Of course, to see Puig on the mound would have been the Cut4 of all Cut4s. As it was, his bases-loaded two-run single in the top of the 17th was the go-ahead hit in a four-run rally that started with Howie Kendrick's third extra-base hit and made a winner out of Ross Stripling. It was Puig's third hit of the game.
"I got confused," Puig said of the baserunning gaffe. "I had to do something to help the team when I didn't run after the bunt. If they tell me to pitch or catch, I'll do whatever they want to help the team."
Stripling, the losing pitcher Thursday night in Anaheim and the previously scheduled starter for Tuesday night, was pressed into duty as the ninth and winning pitcher in the five-hour, 47-minute marathon. Stripling threw three innings on two days' rest and won't be starting Tuesday night. He followed J.P. Howell, who also pitched three scoreless innings. The team has not announced Tuesday's starter.
"This was great on a lot of levels," said Ellis, who went the distance behind the plate with Yasmani Grandal nursing a bruised foot. "The manner in which we did it, contributions we got from unlikely people. We can build a lot of confidence going forward. Team wins like this can spur things going forward. It's up to us to recognize that and use the momentum going into the Cincinnati series."

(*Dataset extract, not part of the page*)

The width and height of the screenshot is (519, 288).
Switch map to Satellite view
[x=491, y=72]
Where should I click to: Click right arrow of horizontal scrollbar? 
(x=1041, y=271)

The win included homers by Kendrick and Justin Turner (pinch-hit) and it snapped a four-game losing streak.
Ellis also was gracious about Puig's baserunning.

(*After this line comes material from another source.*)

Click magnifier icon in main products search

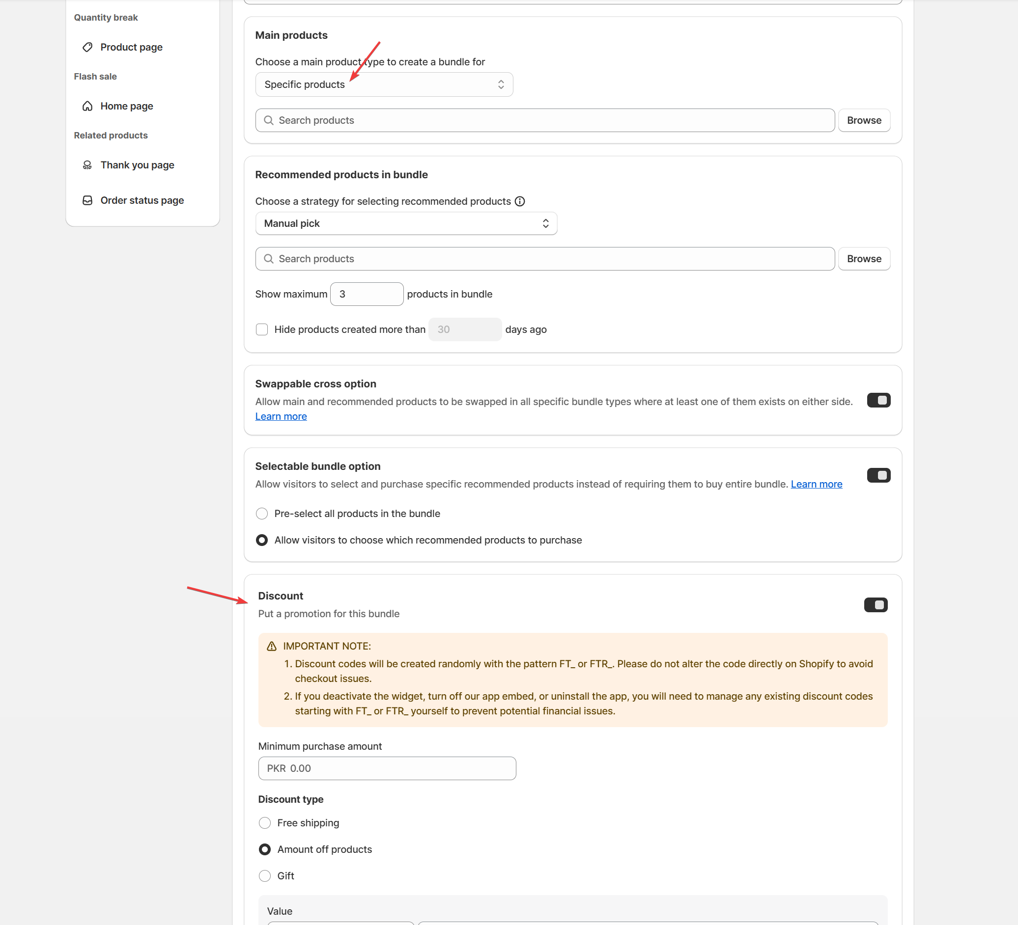point(269,120)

"We all have moments of mental errors," he said. "The thing that's great for Yasiel, and all of us, is to learn from it and be aware when in that situation again. I'm happy for him to come up and get the big hit and make the bottom of 17th less stressful."
After a five-inning start from Kenta Maeda, the Dodgers bullpen pitched 12 innings, the only run allowed by closer Kenley Jansen. He suffered his second consecutive blown save, again off the bat of Melvin Upton Jr., this time on an eighth-inning tying triple. Upton slugged a walk-off homer off Jansen Friday night.
The Dodgers, already one position player short going into the game to carry an eighth reliever, used Monday night starter Clayton Kershaw and Grandal to pinch-hit. They didn't use that eighth reliever,

Saturday night losing reliever Chin-hui Tsao, who spent the game in the dugout, was deemed "unavailable" by Roberts because of soreness that was reported Sunday morning.
Roster moves are expected on Monday.